2.2 Revised self-monitoring scale

The revised self-monitoring scale (RSMS) is a 13-item questionnaire that measures sensitivity to subtle socioemotional expressions of others and the tendency to modify behavior based on these social cues (Lennox & Wolfe, 1984). RSMS items are categorized into two subscales, of which one assesses the sensitivity to expressive behavior of others (EX), and includes statements such as “The subject can usually tell when he/she said something inappropriate by reading it in the listener's eyes.” We expected that a focus on the internal representation of social cues would best elucidate the contribution of the SN to social sensitivity, thus the RSMS EX was used as the primary outcome measure for the study. Informants (family members or friends who had known the participant for > 5 years) were asked to complete the measure, describing the study participant by rating items from “certainly, always true” to “certainly, always false” using a 6-point Likert scale.

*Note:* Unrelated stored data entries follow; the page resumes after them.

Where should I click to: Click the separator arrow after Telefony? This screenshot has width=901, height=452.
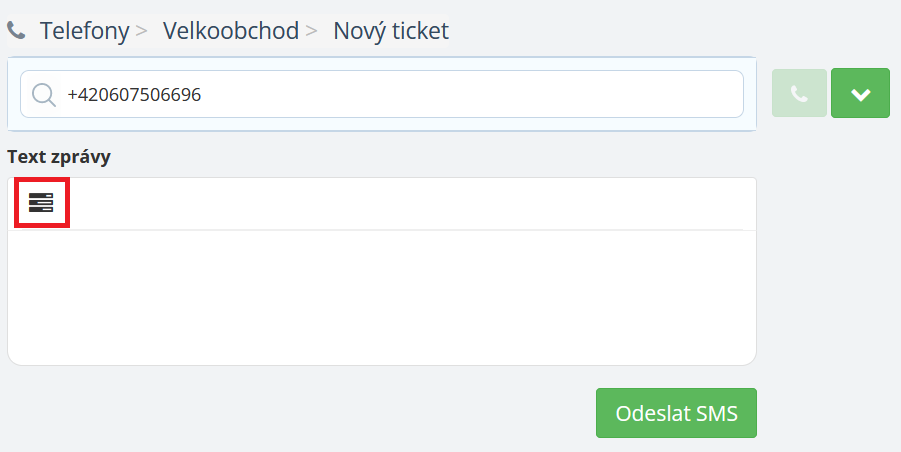142,32
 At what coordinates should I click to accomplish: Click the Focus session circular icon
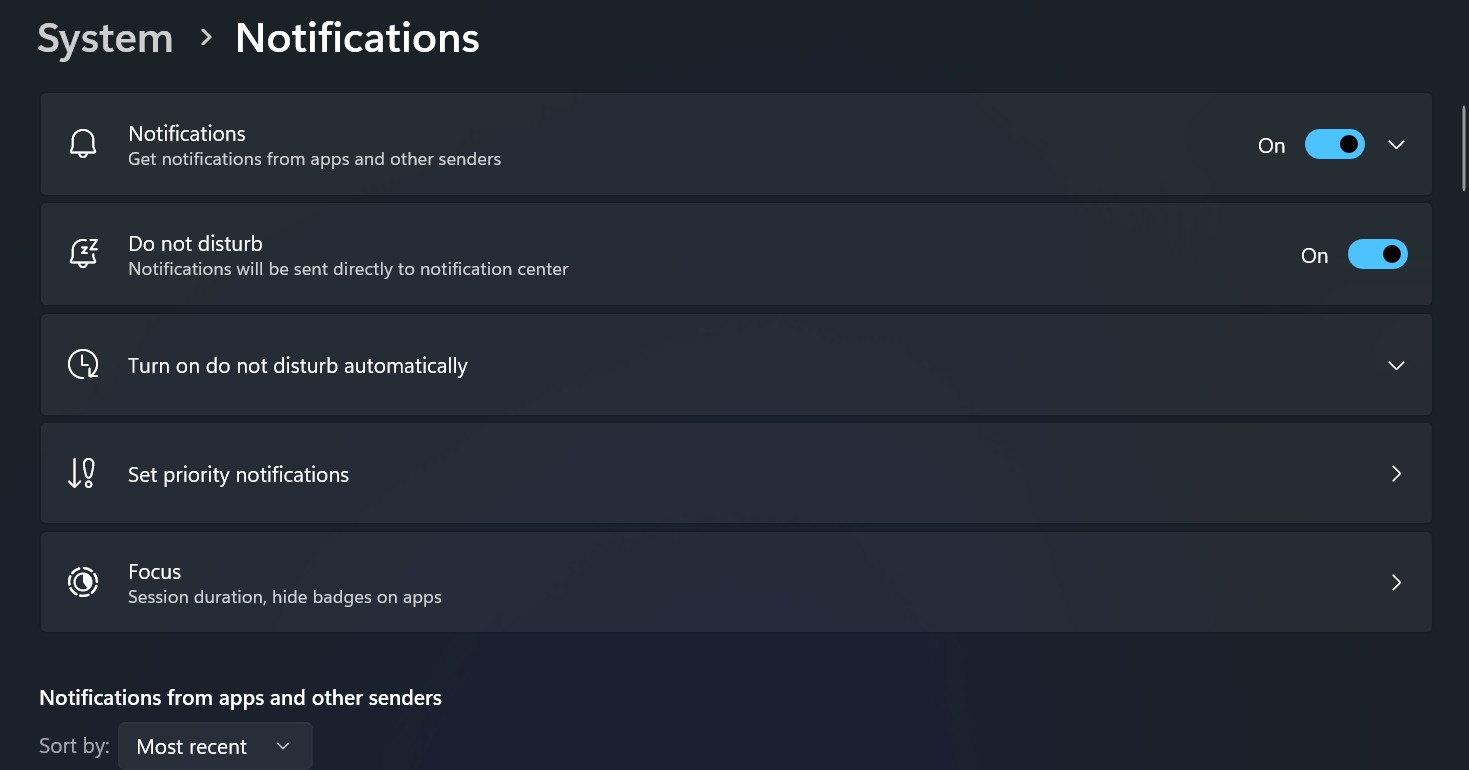(x=83, y=582)
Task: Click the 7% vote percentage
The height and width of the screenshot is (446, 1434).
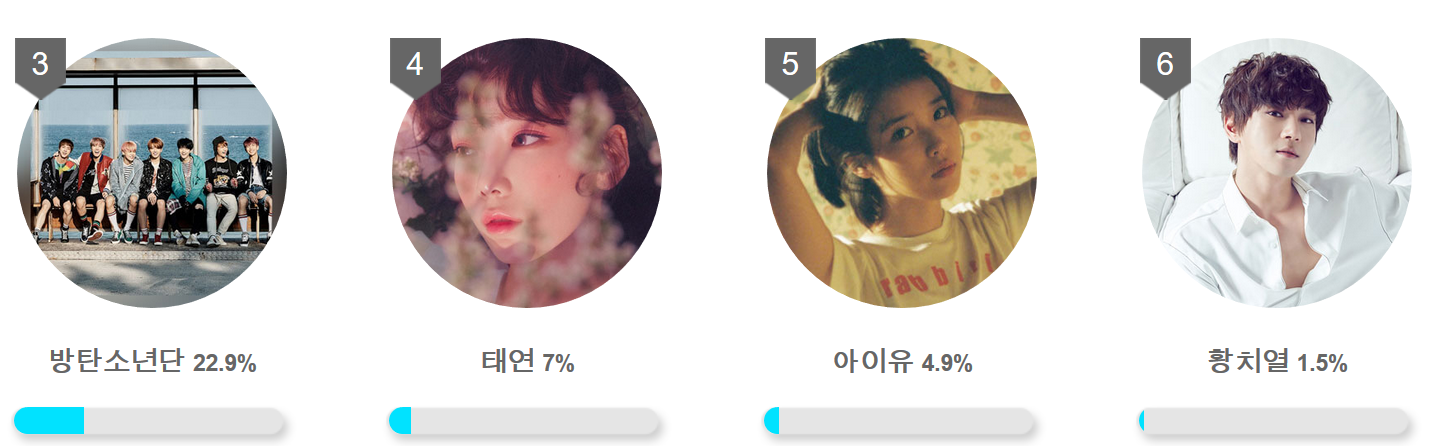Action: (558, 364)
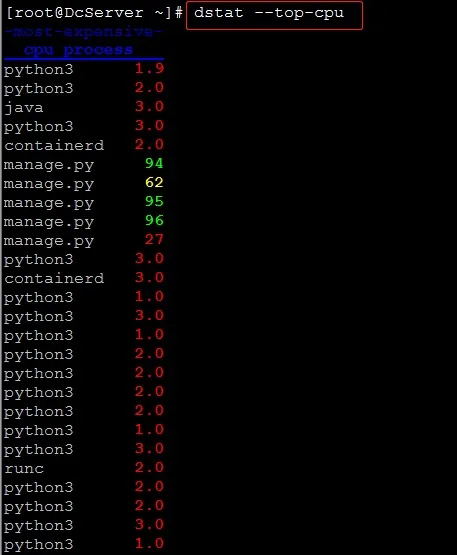Click the green 96 CPU value
The height and width of the screenshot is (555, 457).
(154, 221)
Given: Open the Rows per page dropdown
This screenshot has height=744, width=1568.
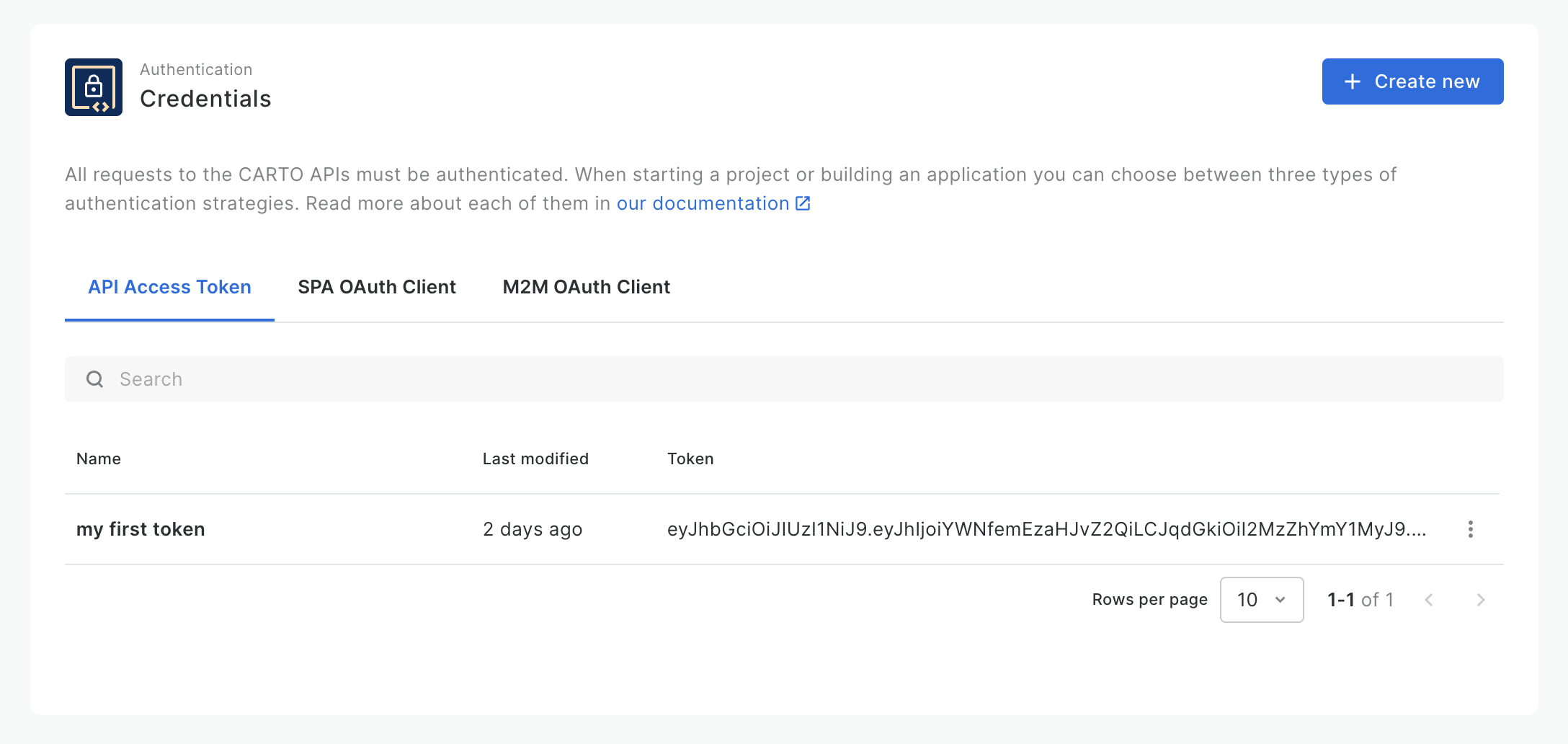Looking at the screenshot, I should (x=1261, y=600).
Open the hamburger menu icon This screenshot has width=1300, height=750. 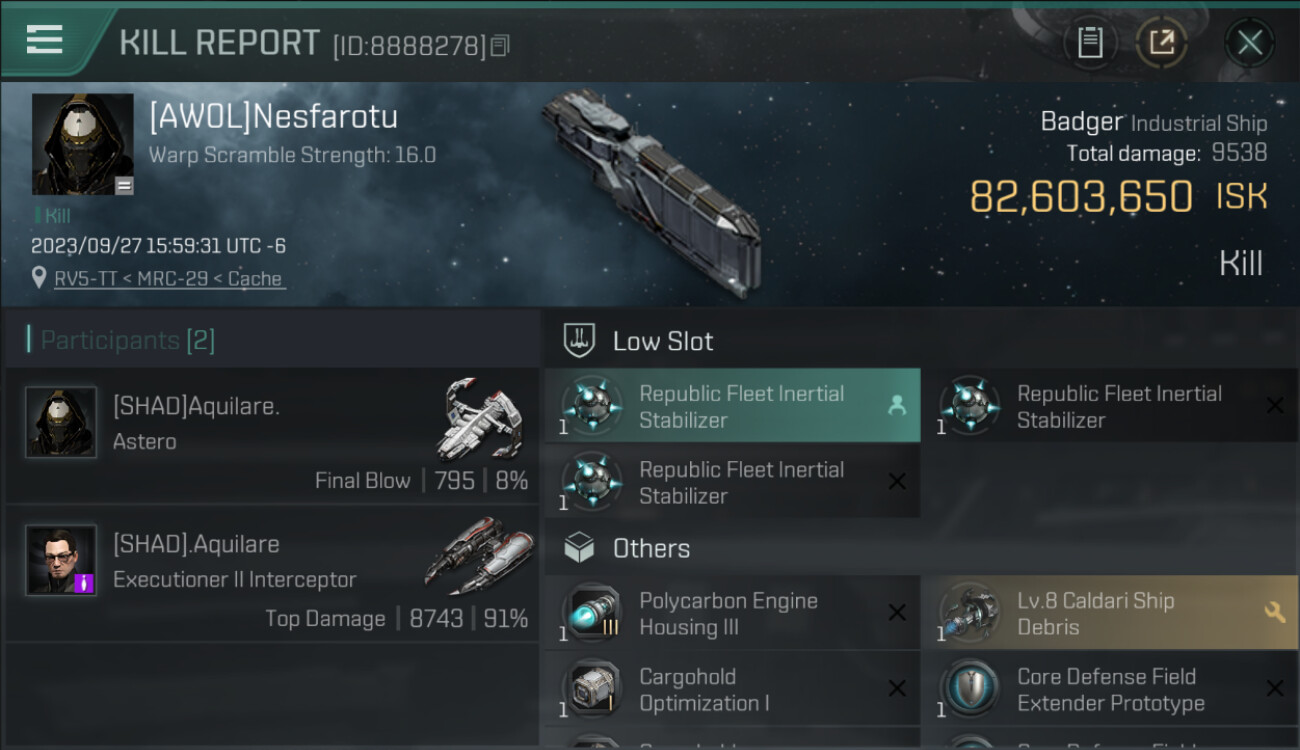pyautogui.click(x=45, y=40)
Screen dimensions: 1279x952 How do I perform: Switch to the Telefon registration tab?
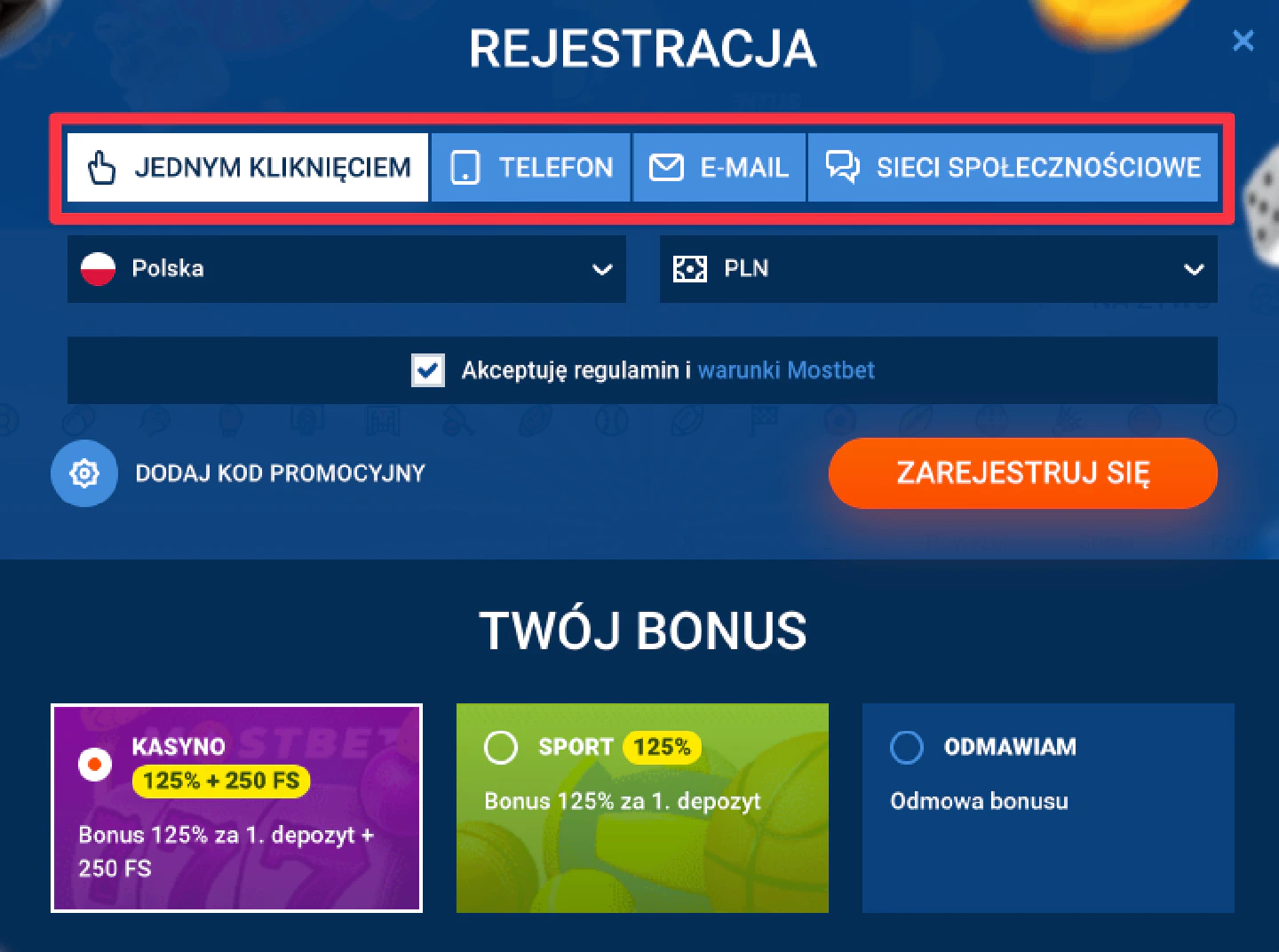click(530, 167)
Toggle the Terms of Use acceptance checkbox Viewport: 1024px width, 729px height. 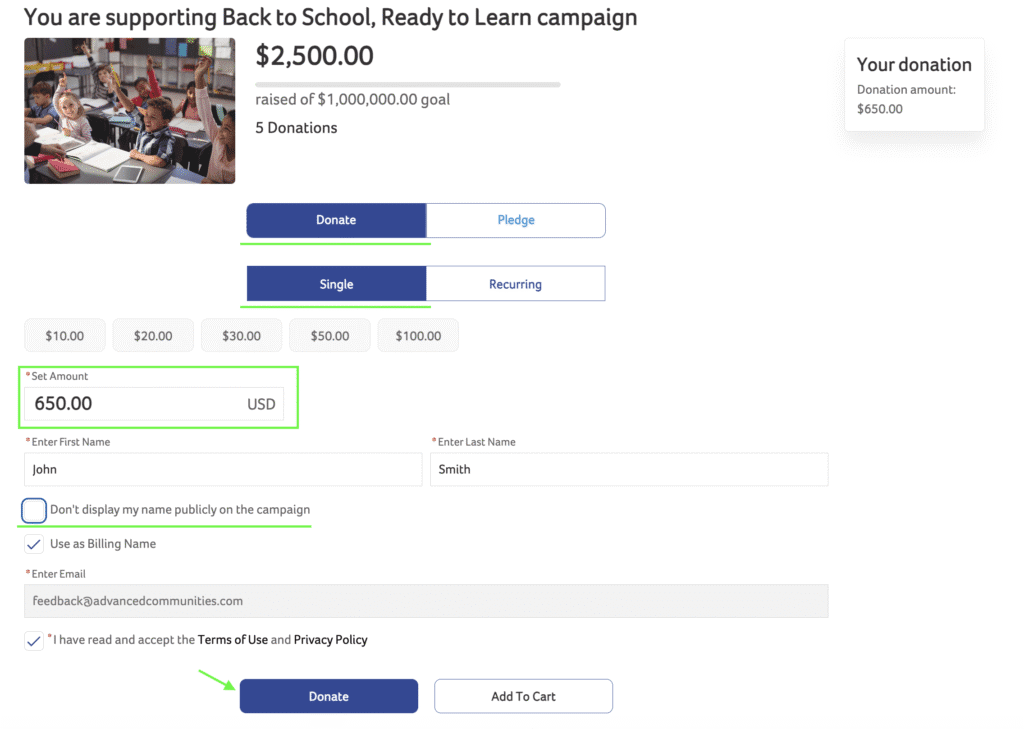pyautogui.click(x=34, y=641)
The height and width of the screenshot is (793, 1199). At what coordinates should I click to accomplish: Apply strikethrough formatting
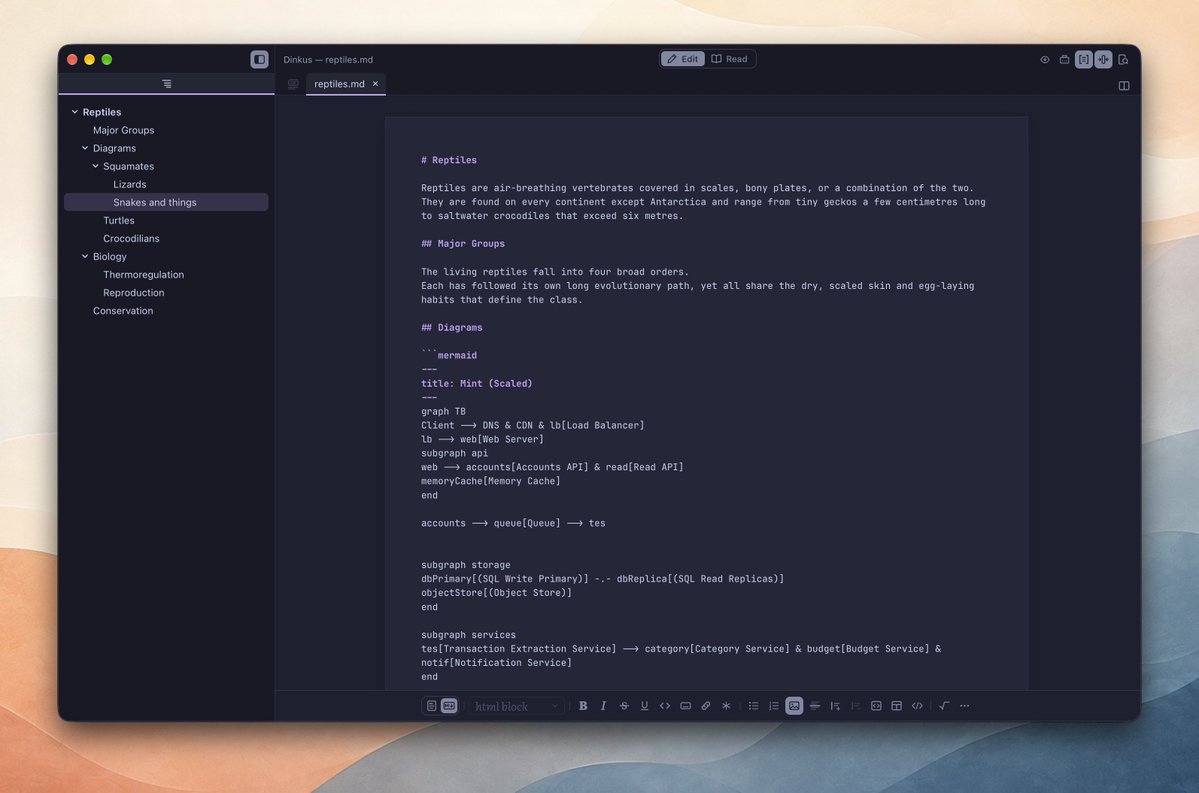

The psychometric properties of the RSMS have been extensively investigated, and showed good internal reliability of all RSMS items combined, as well as for each subscale separately (Day, Schleicher, Unckless, & Hiller, 2002; Lennox & Wolfe, 1984; O'Cass, 2000). The instrument also reflects adequate test–retest reliability (Anderson, 1991), and correlates positively with scales that measure traits considered to benefit from strong self-monitoring, such as self-esteem (Miller, Omens, & Delvadia, 1991; Wolfe, Lennox, & Cutler, 1986), leadership skills (Ellis, 1988) and job performance (Day et al., 2002), and correlates negatively with traits such as shyness and social anxiety (Wolfe et al., 1986).

A number of studies that examine behavioral impairments in neurodegenerative disease showed that informant ratings on the RSMS are notably sensitive to social deficits associated specifically with bvFTD (Franklin et al., 2021; Shdo et al., 2016; Toller et al., 2018, 2020). In comparison to healthy individuals and other dementia syndromes, bvFTD patients are evaluated to be particularly insensitive to social cues (Shdo et al., 2016; Toller et al., 2018). This insensitivity seems to accurately delineate disease severity as well, which reflects the RSMS' strong potential to contribute to differential diagnostics in clinical setting (Franklin et al., 2021; Toller et al., 2020). More important for the current study, multiple studies using different neuroimaging models have shown that RSMS scores are strongly correlated with the SN ICN in neurodegenerative disease. Shdo et al. (2016) showed a linear relationship between the RSMS and gray matter volume in structures part of the SN, Toller et al. (2021) showed evidence that higher RSMS scores predict white matter integrity between SN structures, and Toller et al. (2018) also found that functional connectivity strength in the SN is directly linked to higher RSMS. In summary, these studies reflect that the RSMS is a robust scale to differentiate bvFTD from other dementias, to assess disease severity for this syndrome, and to assess brain lesions caused by the disease, which is relevant to the goal of the current study.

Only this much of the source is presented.